* What the exercise asks
Your answer must be the full set of records, repeated exactly.

* The data
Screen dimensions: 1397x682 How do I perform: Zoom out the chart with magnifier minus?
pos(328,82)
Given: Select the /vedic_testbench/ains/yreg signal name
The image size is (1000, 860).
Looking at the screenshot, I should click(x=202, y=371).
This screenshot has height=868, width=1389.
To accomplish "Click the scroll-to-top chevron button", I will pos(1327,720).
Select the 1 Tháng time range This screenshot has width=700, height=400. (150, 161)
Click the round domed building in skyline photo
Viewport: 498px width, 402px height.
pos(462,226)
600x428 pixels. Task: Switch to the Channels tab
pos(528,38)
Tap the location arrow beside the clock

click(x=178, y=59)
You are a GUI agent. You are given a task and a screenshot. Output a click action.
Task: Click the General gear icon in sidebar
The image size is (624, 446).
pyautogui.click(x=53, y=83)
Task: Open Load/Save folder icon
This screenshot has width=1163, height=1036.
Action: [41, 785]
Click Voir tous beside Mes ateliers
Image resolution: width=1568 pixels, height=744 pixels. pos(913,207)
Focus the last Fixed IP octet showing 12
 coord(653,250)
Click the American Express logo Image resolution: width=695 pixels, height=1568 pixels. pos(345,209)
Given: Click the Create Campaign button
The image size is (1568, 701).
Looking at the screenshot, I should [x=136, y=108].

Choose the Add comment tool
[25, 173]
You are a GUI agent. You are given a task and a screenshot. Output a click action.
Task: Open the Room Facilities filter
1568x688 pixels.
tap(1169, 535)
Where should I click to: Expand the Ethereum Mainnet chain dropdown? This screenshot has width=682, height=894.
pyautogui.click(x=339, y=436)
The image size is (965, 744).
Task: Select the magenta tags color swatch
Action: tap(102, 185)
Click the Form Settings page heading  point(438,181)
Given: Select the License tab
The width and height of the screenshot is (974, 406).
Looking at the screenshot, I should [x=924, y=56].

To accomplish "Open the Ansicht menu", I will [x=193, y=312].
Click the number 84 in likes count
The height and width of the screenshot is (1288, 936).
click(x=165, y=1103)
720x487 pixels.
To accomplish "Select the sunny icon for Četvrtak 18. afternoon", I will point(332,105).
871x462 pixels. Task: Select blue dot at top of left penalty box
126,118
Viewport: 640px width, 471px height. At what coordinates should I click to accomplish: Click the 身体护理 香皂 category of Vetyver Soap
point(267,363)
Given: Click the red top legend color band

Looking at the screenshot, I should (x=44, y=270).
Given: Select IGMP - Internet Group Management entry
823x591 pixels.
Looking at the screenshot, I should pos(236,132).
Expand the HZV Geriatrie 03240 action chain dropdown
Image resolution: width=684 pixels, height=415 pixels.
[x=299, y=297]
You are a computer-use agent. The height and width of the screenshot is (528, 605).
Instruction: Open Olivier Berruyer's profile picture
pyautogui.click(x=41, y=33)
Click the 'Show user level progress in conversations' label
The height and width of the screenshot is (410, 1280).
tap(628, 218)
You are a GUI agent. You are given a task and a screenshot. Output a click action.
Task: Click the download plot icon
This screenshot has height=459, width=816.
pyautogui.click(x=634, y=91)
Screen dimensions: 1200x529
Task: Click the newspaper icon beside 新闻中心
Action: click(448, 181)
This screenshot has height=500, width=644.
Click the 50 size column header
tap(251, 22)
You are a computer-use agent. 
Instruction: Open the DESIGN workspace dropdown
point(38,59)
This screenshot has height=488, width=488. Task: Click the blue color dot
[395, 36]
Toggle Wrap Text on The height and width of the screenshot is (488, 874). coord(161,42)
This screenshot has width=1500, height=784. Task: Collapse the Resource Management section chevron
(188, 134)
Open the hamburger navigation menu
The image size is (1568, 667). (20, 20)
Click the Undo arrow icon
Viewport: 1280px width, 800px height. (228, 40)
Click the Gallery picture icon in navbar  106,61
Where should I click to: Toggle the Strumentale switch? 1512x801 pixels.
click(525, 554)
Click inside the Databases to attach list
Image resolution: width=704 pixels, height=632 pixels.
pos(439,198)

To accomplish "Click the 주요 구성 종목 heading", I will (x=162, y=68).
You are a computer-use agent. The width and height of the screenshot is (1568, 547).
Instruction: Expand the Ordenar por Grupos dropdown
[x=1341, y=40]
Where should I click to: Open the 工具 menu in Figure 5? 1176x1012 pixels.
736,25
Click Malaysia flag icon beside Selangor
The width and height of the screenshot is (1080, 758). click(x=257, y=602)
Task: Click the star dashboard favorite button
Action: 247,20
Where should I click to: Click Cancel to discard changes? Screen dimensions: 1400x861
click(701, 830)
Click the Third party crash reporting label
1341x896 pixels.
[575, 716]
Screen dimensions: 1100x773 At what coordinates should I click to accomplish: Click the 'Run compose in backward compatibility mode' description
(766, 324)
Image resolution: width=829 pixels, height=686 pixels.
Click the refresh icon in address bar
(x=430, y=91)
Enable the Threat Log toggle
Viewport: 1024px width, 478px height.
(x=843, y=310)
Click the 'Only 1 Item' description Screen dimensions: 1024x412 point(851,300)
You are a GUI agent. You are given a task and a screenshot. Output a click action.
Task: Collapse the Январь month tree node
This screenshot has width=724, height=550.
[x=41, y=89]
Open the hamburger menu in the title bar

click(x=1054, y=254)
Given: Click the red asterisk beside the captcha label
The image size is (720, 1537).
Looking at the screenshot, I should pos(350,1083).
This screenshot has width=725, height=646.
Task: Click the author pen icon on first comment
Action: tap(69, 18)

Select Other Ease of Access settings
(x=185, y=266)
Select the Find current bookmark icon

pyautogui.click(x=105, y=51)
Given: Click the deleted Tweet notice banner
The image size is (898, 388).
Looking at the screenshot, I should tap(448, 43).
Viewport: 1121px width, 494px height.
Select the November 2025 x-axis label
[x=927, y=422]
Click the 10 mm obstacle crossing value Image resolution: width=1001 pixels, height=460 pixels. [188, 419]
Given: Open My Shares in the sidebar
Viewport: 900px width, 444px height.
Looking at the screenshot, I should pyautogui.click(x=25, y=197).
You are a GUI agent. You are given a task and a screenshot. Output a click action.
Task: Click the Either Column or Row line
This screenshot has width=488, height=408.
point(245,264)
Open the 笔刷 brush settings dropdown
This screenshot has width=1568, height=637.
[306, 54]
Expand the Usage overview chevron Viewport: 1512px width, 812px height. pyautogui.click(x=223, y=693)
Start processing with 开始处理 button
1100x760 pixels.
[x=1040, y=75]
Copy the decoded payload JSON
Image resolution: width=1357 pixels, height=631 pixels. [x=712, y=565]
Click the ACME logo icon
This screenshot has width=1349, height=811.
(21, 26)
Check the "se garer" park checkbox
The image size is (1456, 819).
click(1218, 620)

* Your response
Screen dimensions: 1397x682 How do I perform: Zoom out the chart with magnifier minus?
pos(328,82)
Given: Select the /vedic_testbench/ains/yreg signal name
The image size is (1000, 860).
Looking at the screenshot, I should click(x=202, y=371).
This screenshot has height=868, width=1389.
To accomplish "Click the scroll-to-top chevron button", I will pos(1327,720).
Select the 1 Tháng time range This screenshot has width=700, height=400. (150, 161)
Click the round domed building in skyline photo
Viewport: 498px width, 402px height.
pos(462,226)
600x428 pixels. Task: Switch to the Channels tab
pos(528,38)
Tap the location arrow beside the clock

click(x=178, y=59)
You are a GUI agent. You are given a task and a screenshot. Output a click action.
Task: Click the General gear icon in sidebar
The image size is (624, 446).
pyautogui.click(x=53, y=83)
Task: Open Load/Save folder icon
This screenshot has width=1163, height=1036.
Action: [41, 785]
Click Voir tous beside Mes ateliers
Image resolution: width=1568 pixels, height=744 pixels. pos(913,207)
Focus the last Fixed IP octet showing 12
 coord(653,250)
Click the American Express logo Image resolution: width=695 pixels, height=1568 pixels. pos(345,209)
Given: Click the Create Campaign button
The image size is (1568, 701).
Looking at the screenshot, I should [x=136, y=108].

Choose the Add comment tool
[25, 173]
You are a GUI agent. You are given a task and a screenshot. Output a click action.
Task: Open the Room Facilities filter
1568x688 pixels.
tap(1169, 535)
Where should I click to: Expand the Ethereum Mainnet chain dropdown? This screenshot has width=682, height=894.
pyautogui.click(x=339, y=436)
The image size is (965, 744).
Task: Select the magenta tags color swatch
Action: tap(102, 185)
Click the Form Settings page heading  point(438,181)
Given: Select the License tab
The width and height of the screenshot is (974, 406).
Looking at the screenshot, I should [x=924, y=56].

To accomplish "Open the Ansicht menu", I will [x=193, y=312].
Click the number 84 in likes count
The height and width of the screenshot is (1288, 936).
click(x=165, y=1103)
720x487 pixels.
To accomplish "Select the sunny icon for Četvrtak 18. afternoon", I will point(332,105).
871x462 pixels. Task: Select blue dot at top of left penalty box
126,118
Viewport: 640px width, 471px height. At what coordinates should I click to accomplish: Click the 身体护理 香皂 category of Vetyver Soap
point(267,363)
Given: Click the red top legend color band

Looking at the screenshot, I should (x=44, y=270).
Given: Select IGMP - Internet Group Management entry
823x591 pixels.
Looking at the screenshot, I should pos(236,132).
Expand the HZV Geriatrie 03240 action chain dropdown
Image resolution: width=684 pixels, height=415 pixels.
[x=299, y=297]
You are a computer-use agent. The height and width of the screenshot is (528, 605).
Instruction: Open Olivier Berruyer's profile picture
pyautogui.click(x=41, y=33)
Click the 'Show user level progress in conversations' label
The height and width of the screenshot is (410, 1280).
tap(628, 218)
You are a GUI agent. You are given a task and a screenshot. Output a click action.
Task: Click the download plot icon
This screenshot has height=459, width=816.
pyautogui.click(x=634, y=91)
Screen dimensions: 1200x529
Task: Click the newspaper icon beside 新闻中心
Action: click(448, 181)
This screenshot has height=500, width=644.
Click the 50 size column header
tap(251, 22)
You are a computer-use agent. 
Instruction: Open the DESIGN workspace dropdown
point(38,59)
This screenshot has height=488, width=488. Task: Click the blue color dot
[395, 36]
Toggle Wrap Text on The height and width of the screenshot is (488, 874). coord(161,42)
This screenshot has width=1500, height=784. Task: Collapse the Resource Management section chevron
(188, 134)
Open the hamburger navigation menu
The image size is (1568, 667). (20, 20)
Click the Undo arrow icon
Viewport: 1280px width, 800px height. (228, 40)
Click the Gallery picture icon in navbar  106,61
Where should I click to: Toggle the Strumentale switch? 1512x801 pixels.
click(525, 554)
Click inside the Databases to attach list
Image resolution: width=704 pixels, height=632 pixels.
pos(439,198)

To accomplish "Click the 주요 구성 종목 heading", I will (x=162, y=68).
You are a computer-use agent. The width and height of the screenshot is (1568, 547).
Instruction: Expand the Ordenar por Grupos dropdown
[x=1341, y=40]
Where should I click to: Open the 工具 menu in Figure 5? 1176x1012 pixels.
736,25
Click Malaysia flag icon beside Selangor
The width and height of the screenshot is (1080, 758). click(x=257, y=602)
Task: Click the star dashboard favorite button
Action: 247,20
Where should I click to: Click Cancel to discard changes? Screen dimensions: 1400x861
click(701, 830)
Click the Third party crash reporting label
1341x896 pixels.
[575, 716]
Screen dimensions: 1100x773 At what coordinates should I click to accomplish: Click the 'Run compose in backward compatibility mode' description
(766, 324)
Image resolution: width=829 pixels, height=686 pixels.
Click the refresh icon in address bar
(x=430, y=91)
Enable the Threat Log toggle
Viewport: 1024px width, 478px height.
(x=843, y=310)
Click the 'Only 1 Item' description Screen dimensions: 1024x412 point(851,300)
You are a GUI agent. You are given a task and a screenshot. Output a click action.
Task: Collapse the Январь month tree node
This screenshot has width=724, height=550.
[x=41, y=89]
Open the hamburger menu in the title bar

click(x=1054, y=254)
Given: Click the red asterisk beside the captcha label
The image size is (720, 1537).
Looking at the screenshot, I should pos(350,1083).
This screenshot has width=725, height=646.
Task: Click the author pen icon on first comment
Action: tap(69, 18)

Select Other Ease of Access settings
(x=185, y=266)
Select the Find current bookmark icon

pyautogui.click(x=105, y=51)
Given: Click the deleted Tweet notice banner
The image size is (898, 388).
Looking at the screenshot, I should tap(448, 43).
Viewport: 1121px width, 494px height.
Select the November 2025 x-axis label
[x=927, y=422]
Click the 10 mm obstacle crossing value Image resolution: width=1001 pixels, height=460 pixels. [188, 419]
Given: Open My Shares in the sidebar
Viewport: 900px width, 444px height.
Looking at the screenshot, I should pyautogui.click(x=25, y=197).
You are a GUI agent. You are given a task and a screenshot. Output a click action.
Task: Click the Either Column or Row line
This screenshot has width=488, height=408.
point(245,264)
Open the 笔刷 brush settings dropdown
This screenshot has width=1568, height=637.
[306, 54]
Expand the Usage overview chevron Viewport: 1512px width, 812px height. pyautogui.click(x=223, y=693)
Start processing with 开始处理 button
1100x760 pixels.
[x=1040, y=75]
Copy the decoded payload JSON
Image resolution: width=1357 pixels, height=631 pixels. [x=712, y=565]
Click the ACME logo icon
This screenshot has width=1349, height=811.
(21, 26)
Check the "se garer" park checkbox
The image size is (1456, 819).
click(1218, 620)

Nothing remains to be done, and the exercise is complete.